__Problem details__:
Please copy the records below word for word, from the line that contains "Click the center of the purple time range" through the line that contains "The width and height of the screenshot is (640, 395).", including both of those lines and nothing else.

Excerpt from a dataset:
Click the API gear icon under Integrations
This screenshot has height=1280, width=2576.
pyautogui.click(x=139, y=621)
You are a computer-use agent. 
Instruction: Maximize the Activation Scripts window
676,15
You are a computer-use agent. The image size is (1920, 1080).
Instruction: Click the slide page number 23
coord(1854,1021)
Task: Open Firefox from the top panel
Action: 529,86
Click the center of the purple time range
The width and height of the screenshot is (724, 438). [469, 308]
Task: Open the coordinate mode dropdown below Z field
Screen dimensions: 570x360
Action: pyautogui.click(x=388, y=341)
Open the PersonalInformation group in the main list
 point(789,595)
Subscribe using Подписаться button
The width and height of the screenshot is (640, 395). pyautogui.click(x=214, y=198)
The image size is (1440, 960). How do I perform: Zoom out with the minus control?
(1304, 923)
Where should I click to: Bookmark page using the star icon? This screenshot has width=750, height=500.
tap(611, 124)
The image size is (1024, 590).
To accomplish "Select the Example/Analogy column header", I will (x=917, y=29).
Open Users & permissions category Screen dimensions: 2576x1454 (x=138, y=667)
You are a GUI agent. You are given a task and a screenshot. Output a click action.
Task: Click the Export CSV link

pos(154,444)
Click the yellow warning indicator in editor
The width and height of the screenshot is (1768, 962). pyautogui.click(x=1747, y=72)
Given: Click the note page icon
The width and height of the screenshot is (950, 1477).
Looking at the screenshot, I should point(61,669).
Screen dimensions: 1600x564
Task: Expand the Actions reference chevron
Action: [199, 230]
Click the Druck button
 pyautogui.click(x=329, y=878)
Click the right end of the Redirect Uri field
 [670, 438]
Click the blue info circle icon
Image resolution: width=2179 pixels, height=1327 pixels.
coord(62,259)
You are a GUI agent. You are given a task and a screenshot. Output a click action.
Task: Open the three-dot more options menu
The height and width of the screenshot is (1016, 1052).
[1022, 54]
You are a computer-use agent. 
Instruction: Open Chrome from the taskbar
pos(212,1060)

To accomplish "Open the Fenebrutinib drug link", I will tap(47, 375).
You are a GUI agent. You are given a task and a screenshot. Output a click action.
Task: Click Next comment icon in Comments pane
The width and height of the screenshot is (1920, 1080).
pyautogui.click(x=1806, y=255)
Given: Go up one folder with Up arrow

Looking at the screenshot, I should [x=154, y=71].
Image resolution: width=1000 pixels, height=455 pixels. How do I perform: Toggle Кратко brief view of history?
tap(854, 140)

__Worked answer__:
Click the center of the purple time range
The width and height of the screenshot is (724, 438). [469, 308]
Task: Open the coordinate mode dropdown below Z field
Screen dimensions: 570x360
Action: pyautogui.click(x=388, y=341)
Open the PersonalInformation group in the main list
 point(789,595)
Subscribe using Подписаться button
The width and height of the screenshot is (640, 395). pyautogui.click(x=214, y=198)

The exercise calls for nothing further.